ROAD WARRIOR: Rock and roll's first superstar made his first records without drums. Elvis Presley began touring the South with just guitarist Scotty Moore and bassist Bill Black. Drummer D. J. Fontana tells how he joined the band in 1954 and what those early years were like.
Oh, no, no, no, there was no audition. Elvis, Scotty and Bill come to Shreveport, where I was the house drummer for the Louisiana
Hayride. In those days everybody played the
Hayride. The headliners were people like Jim Reeves and Webb Pierce, and most of those guys didn't even like drums. I'd just stand backstage until somebody asked me to play. So Scotty come over and said, "Hey, we need a drummer. You want to work with us?" I said, "That's why I'm here."
To me touring with Elvis was just a job. But we worked hard. Heck, we'd play on the back of feed trucks, little bitty high-school gyms--we played 'em all. We worked all those little towns for a year and a half before Elvis even got known.
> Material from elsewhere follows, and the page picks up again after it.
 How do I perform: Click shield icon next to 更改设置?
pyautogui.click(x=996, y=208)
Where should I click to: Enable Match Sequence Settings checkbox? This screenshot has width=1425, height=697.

He didn't really get known until he started doing those television shows nationwide. But he always got that same wild reaction. He was a good-looking kid, you know, and the music was different. We'd pack them little old gyms--I think the tickets were maybe 50 cents. We'd also do package shows with country acts, Webb or Faron Young. They were the main draw, the hot artists. Back then the country artists just basically stood up sang all their hit records. They didn't move. So they didn't know what to think of Elvis. There for a while they'd have him close the first half of the show. But see, when Elvis left the stage, there was nobody left to sing to. All the kids would follow him outside.
It got harder as he got bigger, because we didn't have no big sound system. I don't think the kids ever heard us play or him sing, either one. We only had one mike onstage, or sometimes an extra mike for Bill's bass. Scotty had that one little bitty old amp--the whole volume wouldn't go across the room on it. And when Elvis stopped playing rhythm to do his moves, boy, it was like the bottom fell out. So I don't think the kids ever heard us. All they wanted was just to see him out there.